Less than one year after my start at Citi, shares of the company traded under one dollar on the New York Stock Exchange, barely clinging to life. Once the world’s largest bank with a market capitalization of $275 billion, investors had revalued the company to under $10 billion. It was a stunning decline, but the damage was not exclusive to Citi. Throughout 2008 and 2009, I watched as storied banks crumbled under the weight of their riskiest assets. I read alarming headlines from The Wall Street Journal—“Worst Crisis Since ’30s,” “Turmoil Worsens,” and more—seemingly five days a week. Things just kept getting worse.

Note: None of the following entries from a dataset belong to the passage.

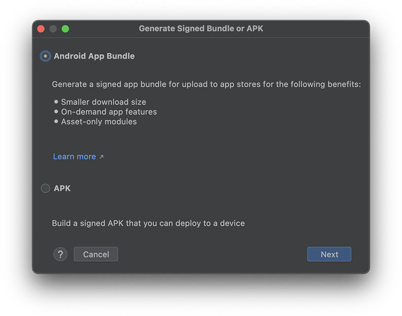Click the gray minimize window button
402x316 pixels.
(x=53, y=29)
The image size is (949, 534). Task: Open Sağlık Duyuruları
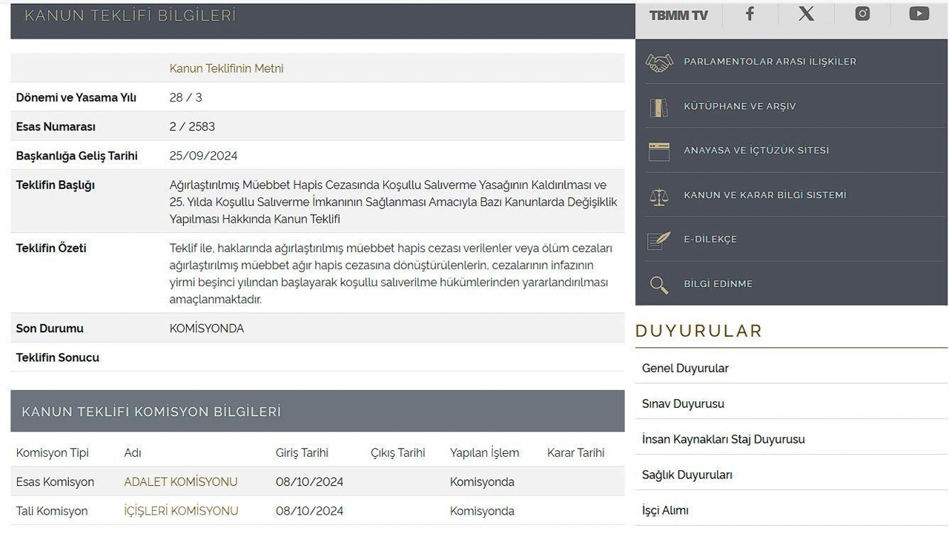[x=687, y=475]
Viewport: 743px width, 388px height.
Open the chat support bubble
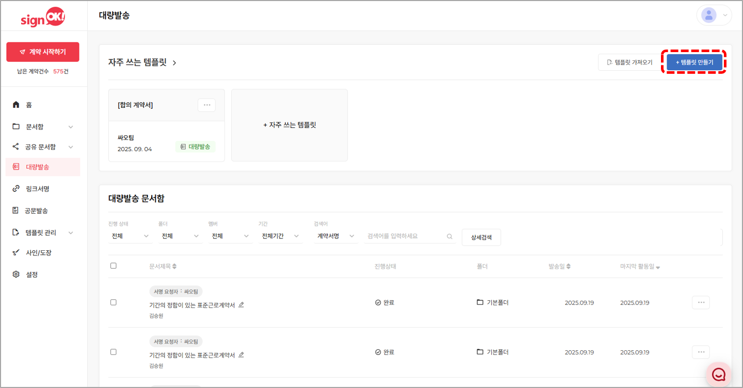coord(718,374)
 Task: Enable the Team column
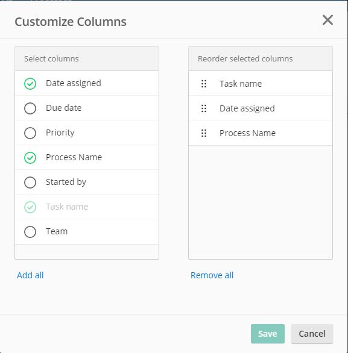(x=30, y=232)
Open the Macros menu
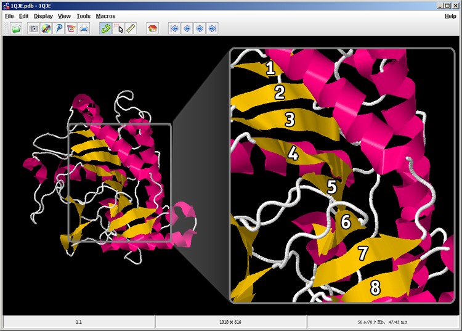462x331 pixels. (105, 16)
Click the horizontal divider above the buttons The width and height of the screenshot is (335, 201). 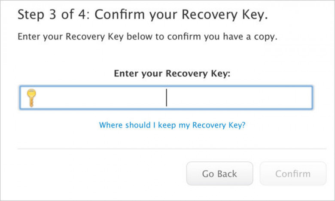172,149
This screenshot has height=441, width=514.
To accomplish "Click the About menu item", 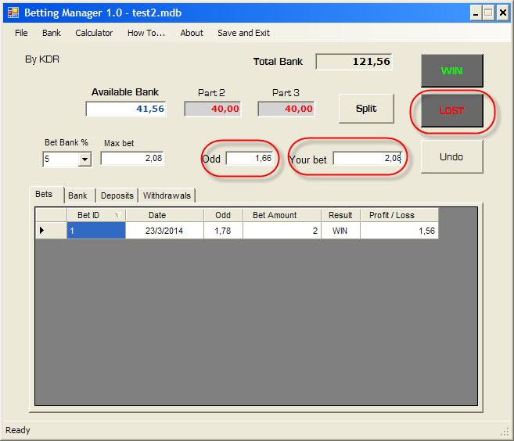I will tap(192, 33).
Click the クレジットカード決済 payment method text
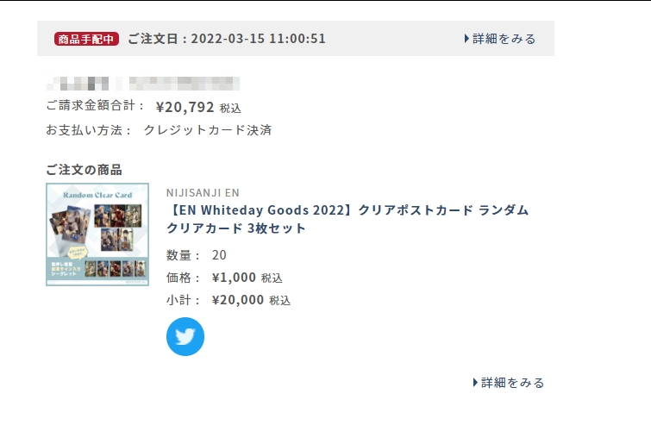The height and width of the screenshot is (425, 651). coord(208,130)
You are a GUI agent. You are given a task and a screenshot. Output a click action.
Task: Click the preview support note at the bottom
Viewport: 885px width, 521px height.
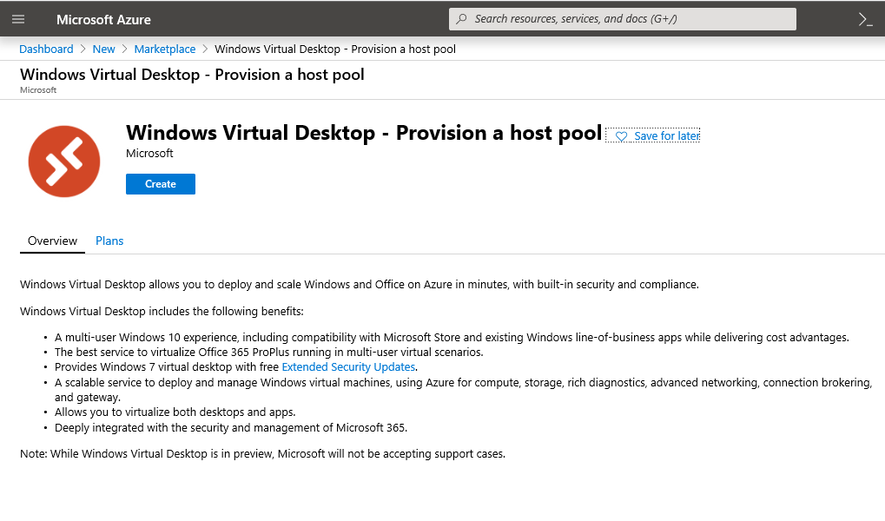(262, 453)
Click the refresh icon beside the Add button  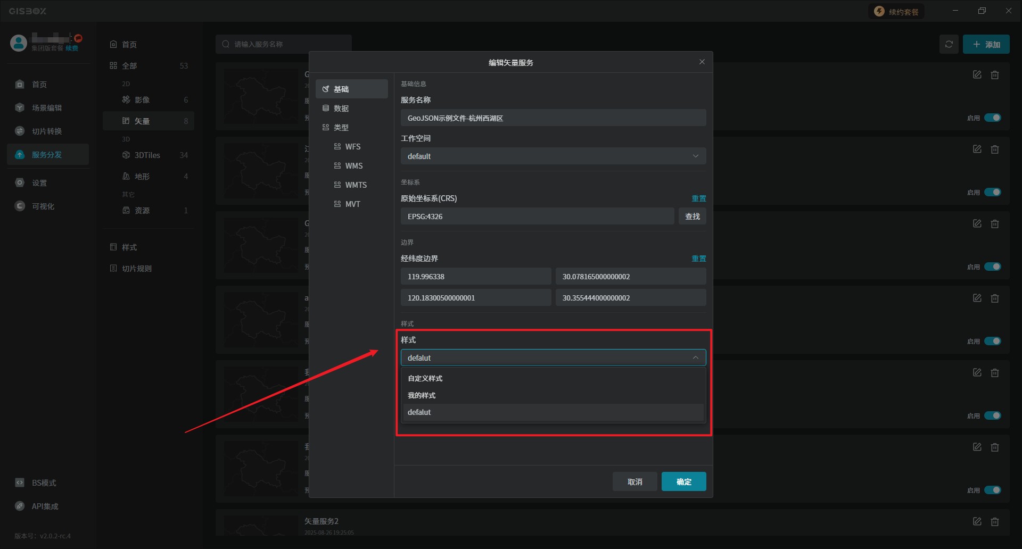click(x=949, y=44)
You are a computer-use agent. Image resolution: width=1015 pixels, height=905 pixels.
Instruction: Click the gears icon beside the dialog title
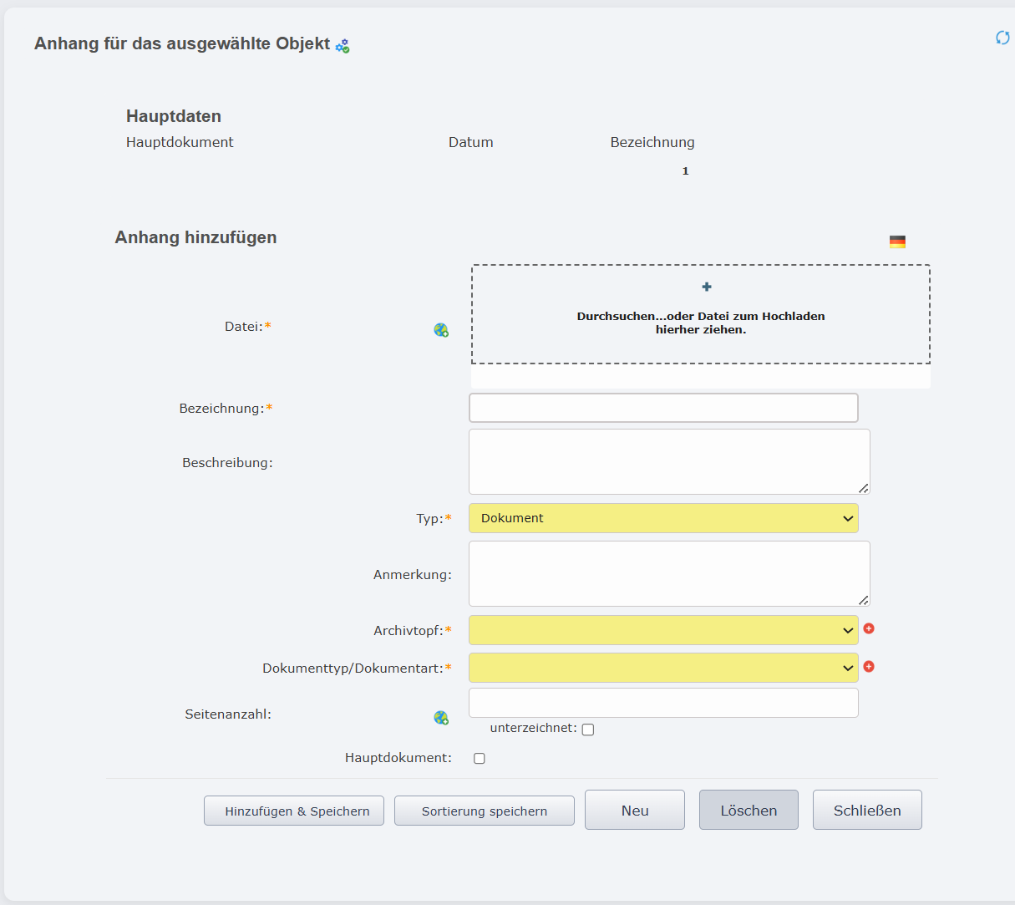[x=343, y=46]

Over the following months and years, stories of hardship and uncertainty played out in countries, companies, and households across the world. As I witnessed this, I came to more deeply appreciate the important role that business plays in society. After four years on Wall Street, that appreciation led me to apply to SOM, a school whose mission embodied the type of leader I truly wanted to be—one for business and society.
One way I hoped to become that type of leader was by studying under the stewardship of business and government leaders who embodied that ethos. That is why, when I learned that former Treasury Secretary Timothy Geithner would be teaching a course at SOM, I jumped at the opportunity to join the discussion.
Our conversations with Geithner over the course of the semester were wide-ranging. We spoke about the causes of the crisis, the various policy responses, the challenges of leading a team through a crisis, and the personal resiliency that helps bring one through such difficult times.
Each conversation was valuable in its own right, but one in particular sticks out in my mind. It took place during one of the meetings Geithner held with small groups of students. We were debating what could be done in order to prevent a future financial crisis. Geithner asserted that, even after all we know and have been through, we will not be able to prevent future crises. They will come, and they will come when we least expect them and are least prepared for them. As he explained, markets will always find ways to circumvent regulations—that is just how complex and multi-jurisdictional systems operate. The true measure of a regularly system, then, is not if it prevents a crisis; rather, it is how well such a system responds to future crises—even if we do not yet know where, when, or how those crises will manifest themselves.
Building that flexibility into the US financial regulatory system will not be an easy task. Based on what I learned over the course of this semester, I believe that Geithner and others have laid the groundwork and made impressive strides. But there is, of course, still more work to be done.
As I sat in the Zhang Auditorium during Geithner’s final lecture on Dec. 3, I came to appreciate that what made the course unique and valuable was not just who was on stage but also who was in the audience. Because chances are, one of my classmates—from Yale SOM, Yale Law School, or Yale College—will be the ones to follow in the footsteps of Geithner and work to make the financial system safer and sounder. Knowing that this important work will be carried forward by my Yale classmates reminds me that what makes SOM so special is the people—the students, faculty, and alumni—and their commitment to being leaders for business and society. This course is but one example of how SOM helps its students live up to that mission.